1st January 1970 - During an inspection to make sure that the improvements required had been made pdf icon

Eagle House Care Home provides personal care and support to up to 40 older people some of whom are living with dementia. The service is centrally located in the town close to local facilities. On the day the follow up inspection took place, there were 23 people living in the service and two people using the day care service.

This inspection was unannounced and undertaken on 7, 8 and 25 January 2016. We had previously inspected the service in September 2015; it was rated as Requires Improvement overall but we issued three requirement notices for breaches in regulations for staffing, maintenance of the environment and governance. We also issued a warning notice for the breach in regulation for maintaining standards of hygiene (this was a continued breach as concerns were first identified at the inspection in January 2015). The acting manager sent an action plan in response to this inspection telling us what measures the registered provider was going to take in order to address the issues. The inspection visit was to check the improvement action taken in respect of staffing and standards of hygiene had been sustained, that staffing levels were sufficient to meet the needs of people who used the service and Eagle House was clean and fresh. The findings of this inspection have not changed the service’s overall rating; however it did improve the rating of the specific question ‘Is the service Safe?’ from ‘Inadequate’ to ‘Requires Improvement’.

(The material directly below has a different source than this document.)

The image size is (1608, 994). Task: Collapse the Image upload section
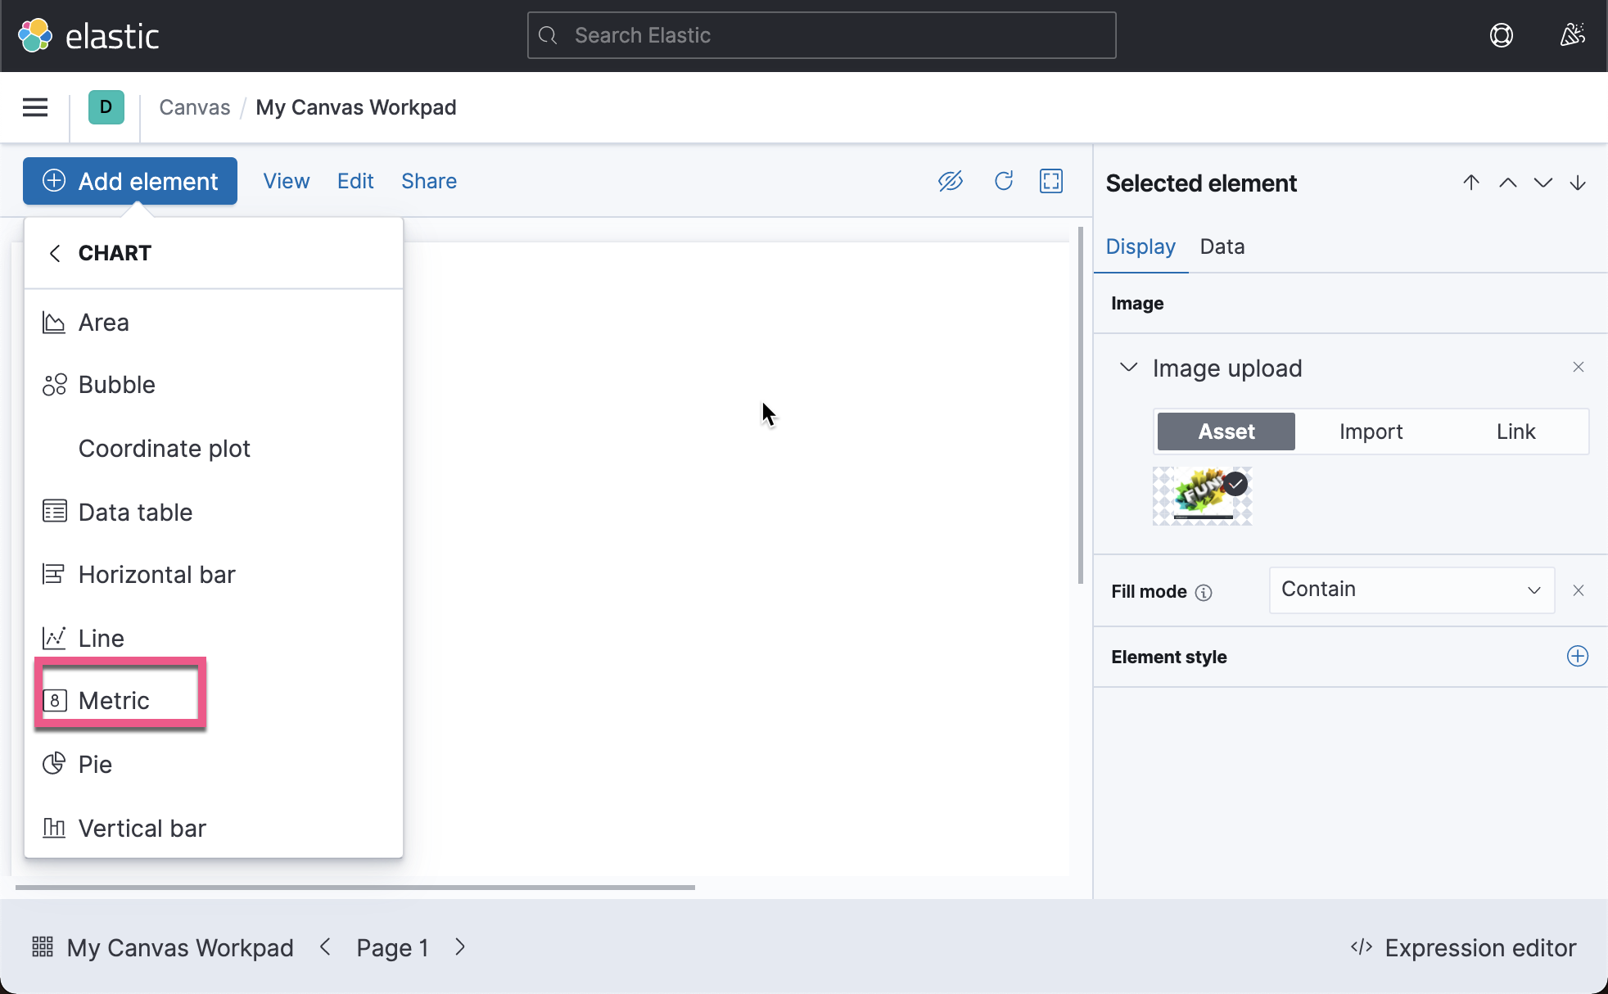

The service is required to have a registered manager. A registered manager is a person who has registered with the Care Quality Commission to manage the service. Like registered providers, they are ‘registered persons’. Registered persons have legal responsibility for meeting the requirements in the Health and Social Care Act 2008 and associated Regulations about how the service is run. The registered manager was not present during our inspection. The deputy manager had been appointed to the role of acting manager in May 2015 and was present throughout the inspection.

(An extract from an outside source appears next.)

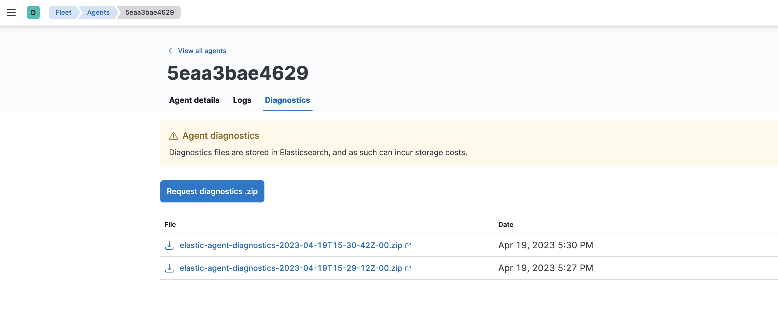Open the first diagnostics file in new tab icon
Image resolution: width=778 pixels, height=322 pixels.
click(408, 246)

We found improvements had been made to the standards of cleaning and hygiene throughout areas of the service and further improvements were made during the inspection. To support more effective hygiene practices in the service, we found new furniture, furnishings, bedding and flooring had been provided. A new quality audit tool and more comprehensive cleaning schedules and systems of daily checks had been put in place which helped the acting manager to monitor the standards of hygiene in the service and identify any shortfalls.

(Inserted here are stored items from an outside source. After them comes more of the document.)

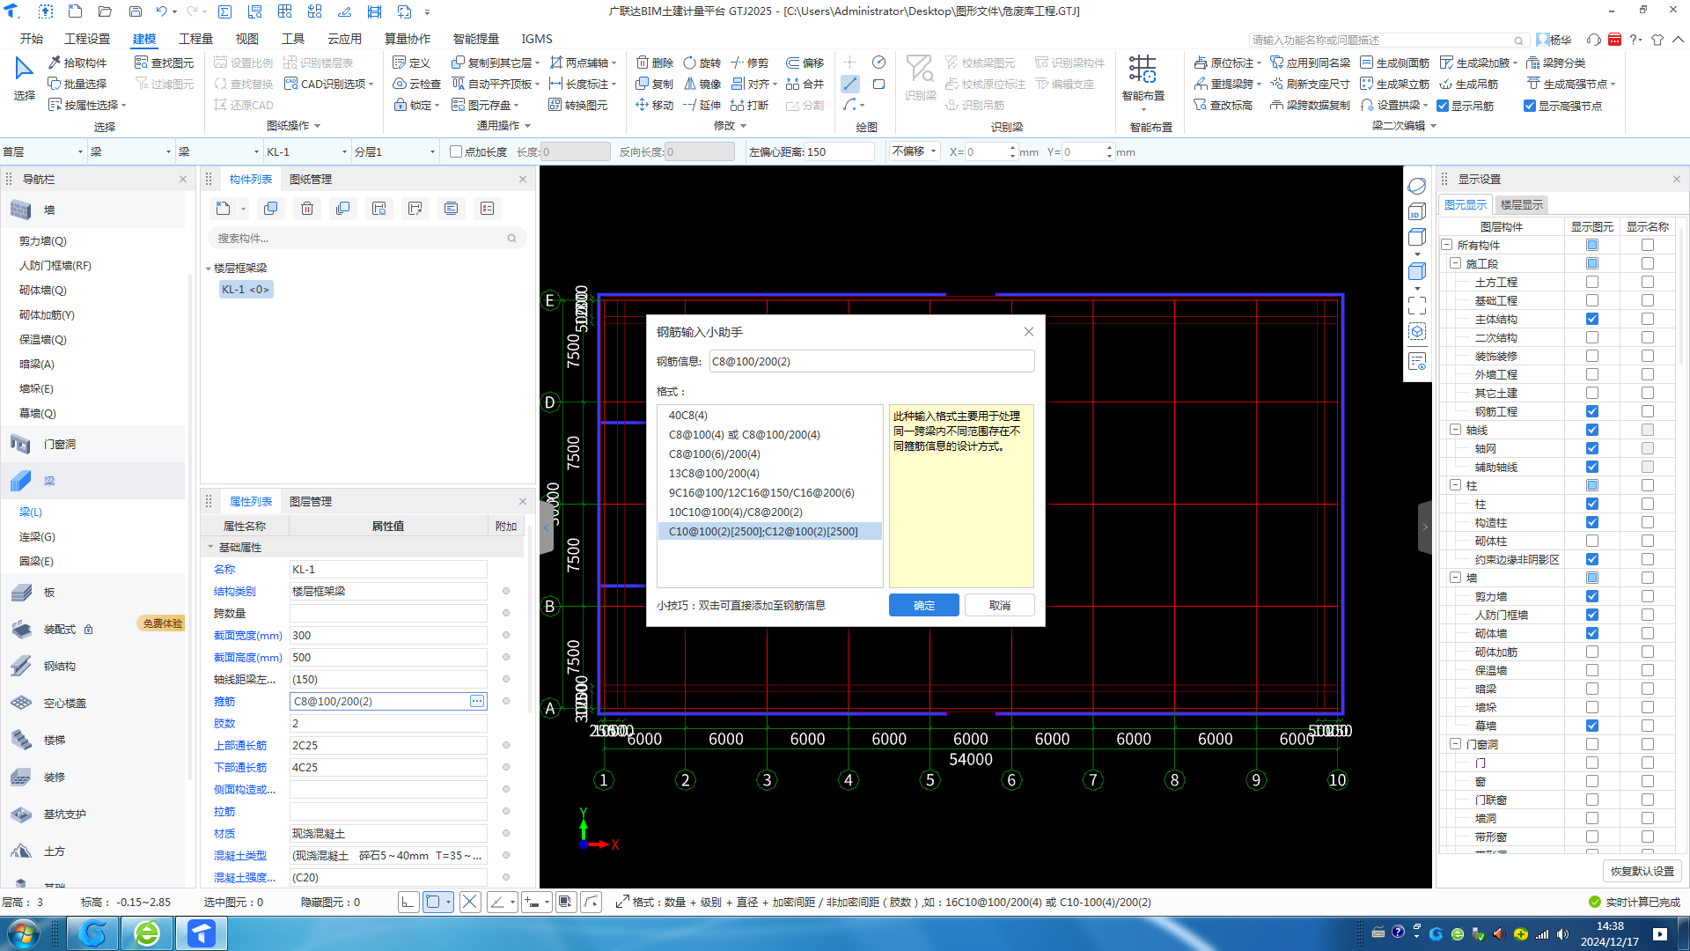This screenshot has width=1690, height=951.
Task: Click the 钢筋信息 input field
Action: [871, 361]
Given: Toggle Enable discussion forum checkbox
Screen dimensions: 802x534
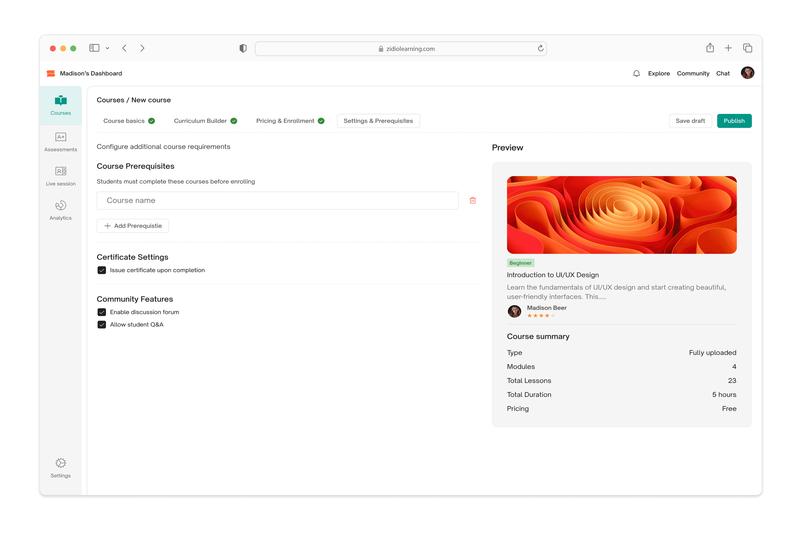Looking at the screenshot, I should (102, 312).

The care staffing levels were further reviewed and increased during our inspection and we found there were sufficient staff on each shift to meet people’s individual needs and support them safely. New dependency assessments had been introduced and the information was used to inform the staffing calculations. One person was now provided with one-to-one support. The domestic hours had been increased and new care, domestic and laundry staff had been recruited. Two new senior care staff had been appointed and 16 (supernumerary) hours were provided to senior care staff to assist the acting manager with her role. The acting manager confirmed they were in the process of recruiting a new activity co-ordinator to facilitate the activity programme.

We are keeping these areas under review and monitoring them to make sure the improvements are consistent over time.